2025/5/5 呼びかけの謎けかけ 〜”その”心は?〜

“その”ちゃんが可愛過ぎて言葉が出なかったである。曲もええやん。相対性理論みたいなポップで軽快でラブリーな曲もかけるんだなぁ。「合法パンチ」の方向性も良かったけど、幅広く書けるというのは素晴らしいことだと思う。MVもなんだか”その”ちゃんありきになっていてアーティストとしてはどんな気持ちなんだか分からないけど、まぁこうやって実力のあるアーティストやタレントが世に広まっていくのは良いことだ。もっともこんなことしなくても良いものは自ずと広まっていって然るべきだと思うけれど。

今日は親戚の人が来て一緒にお墓参りに行った。GWで混雑しているというのに、千葉の遠方からはるばる車でやってきてご苦労なものだと思った、従兄弟は大学生と高校生で2人ともお忙しいということで、親2人だけで来てくれた。僕は行こうかどうか迷ったけど、というのも以前兄貴の結婚式の時にも顔を合わせたけど、いいも言われぬ気まずさを感じざるを得なかったからだ。まぁそれは僕自身のいかようにも形容詞がたい経歴や現状の居心地の悪さからくるものだと思うのだけど、いつも同じように逃げていても仕方あるまいし、朝早く起きることもできたので一応行くことにした。実に情けない心持ちである。いつもこうであるしこれからもこうであるのかと思うと、どうしようもないなと思う。

僕としてはなにを話すでもなく、親二人が抱える従兄弟たちの悩みをそれとなく聞いてアドバイスするだけにとどめた。相手方としても、僕の中途半端な現状を詰問するよりも、息子たちの様子を話した方が会話が弾むと解したのだろう、いつもいつも腫れ物を扱うかのように僕の本質的な話題に関してはそれとなく避けて会話をしてくれているということもまた、いたたまれない思いがする。まぁしょうがないじゃないか、それでつまらない議論しても良いけど、特に結論や行動が変わるわけでもないのだから。

どちらに転んでも僕としては良い思いがしないのはそれはそうなので、つまり本質的な話題で議論するということも、話題を避けて腫れ物のように大事に扱われるということも、結局いたたまれない思いがするので、まぁそういうことに対して我慢するのは慣れた。僕は自慢の息子ではないし、うまく行っていないことは僕自身よくわかってる、どんなことを思われているのか知らないけど、他人の目や忠告云々で生き方を変えても仕方がないから、考えるのをやめる。

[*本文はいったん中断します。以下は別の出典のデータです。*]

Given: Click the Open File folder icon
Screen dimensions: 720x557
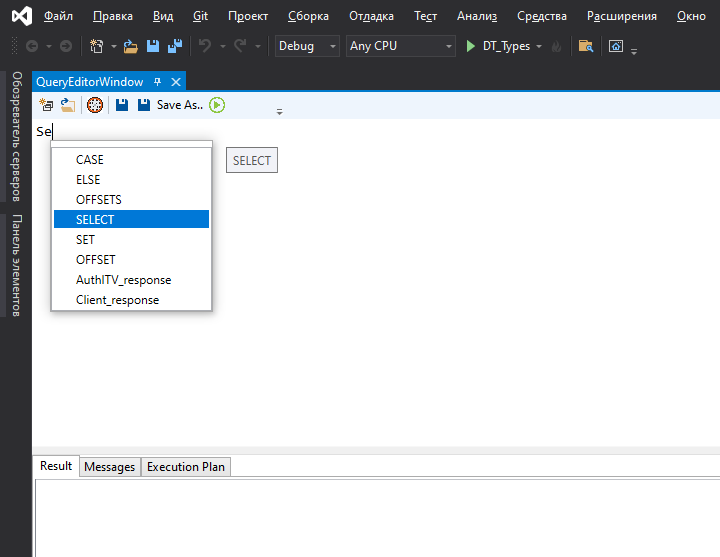Looking at the screenshot, I should point(130,46).
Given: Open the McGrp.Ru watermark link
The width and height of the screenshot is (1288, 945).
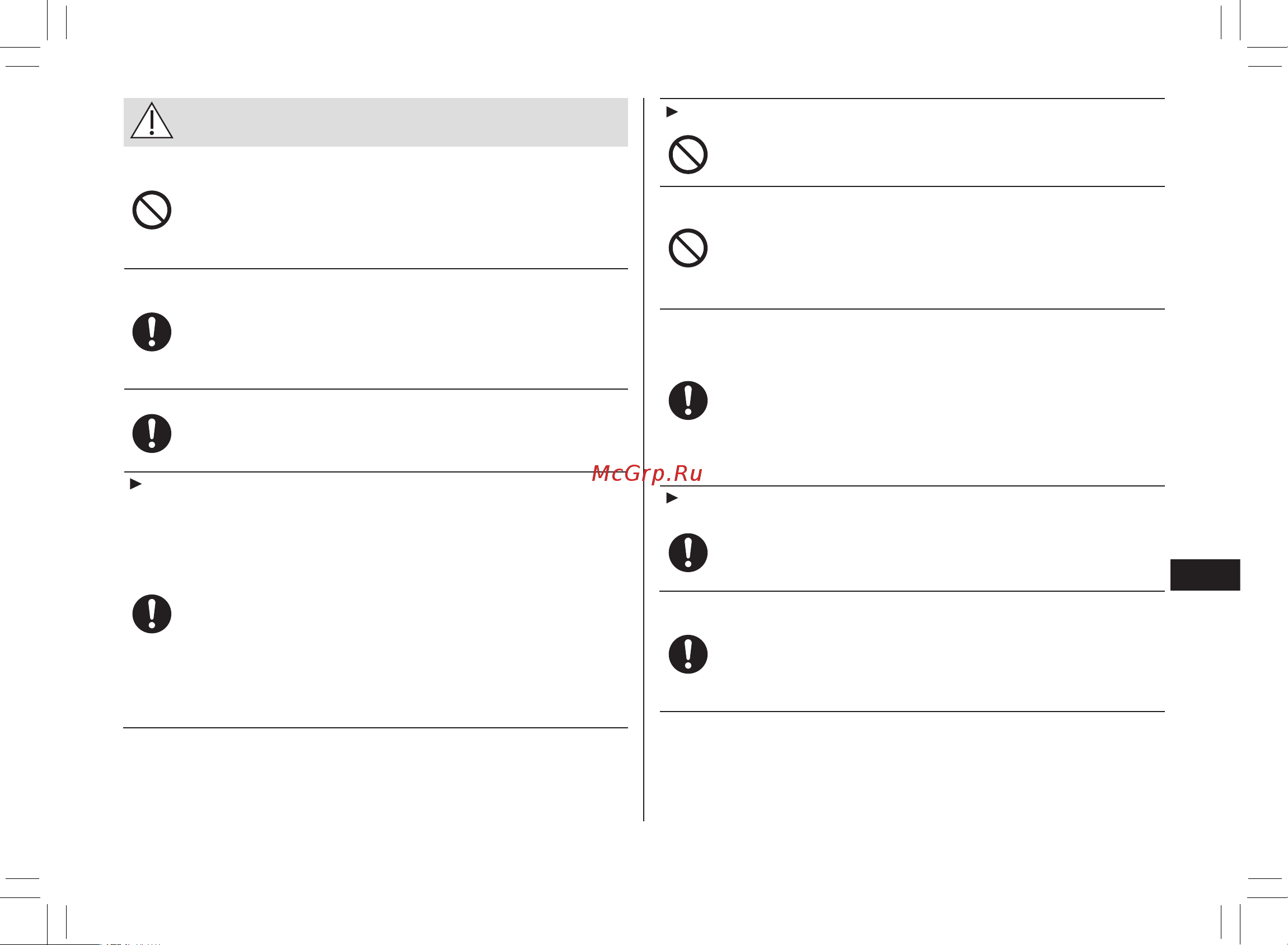Looking at the screenshot, I should 647,474.
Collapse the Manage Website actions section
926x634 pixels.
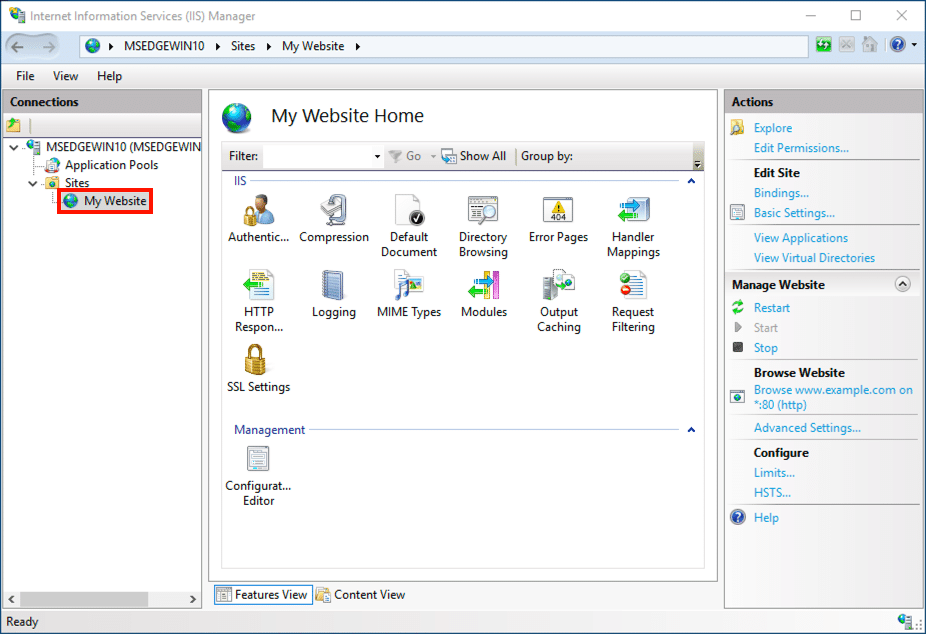pos(903,285)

すべてがどうでも良くなってくるけど、それでもまともな生き方をしていると取り繕おうとしてしまう自分自身にも嫌気がさす。寝癖を直した。ヒゲも剃った。昨日は洗顔で顔をちゃんと洗った。比較的真っ当なていを捏造するのだけれど、たぶん僕の出で立ちや表情から全てはわかっているのだというのは推察される。あぁ勘弁だね。

気まずい自分自身を紛らわすために、理論武装する必要がある!!難解な知的思索をするということ、その難解さに酔いしれるということ、そしてその難解さによって人をなるべく身の回りに寄せ付けないように仕向けるということ。僕自身の身の回りに起こっていることは表面的なものに・一過性的なものに過ぎず、他者が考えていることの数段上の物事・高尚な物事に思索を巡らしているということを以って、自分自身の現実的な弱さや敗者としての現実を打ち破っている、かのように見せることが大事だ。それは僕が生きるために、気まずさを紛らわすために必要なことだった。難解さというのは哲学的な要請というよりも、むしろ気まずさから自分自身を守る理論武装として存在している、僕にとっては。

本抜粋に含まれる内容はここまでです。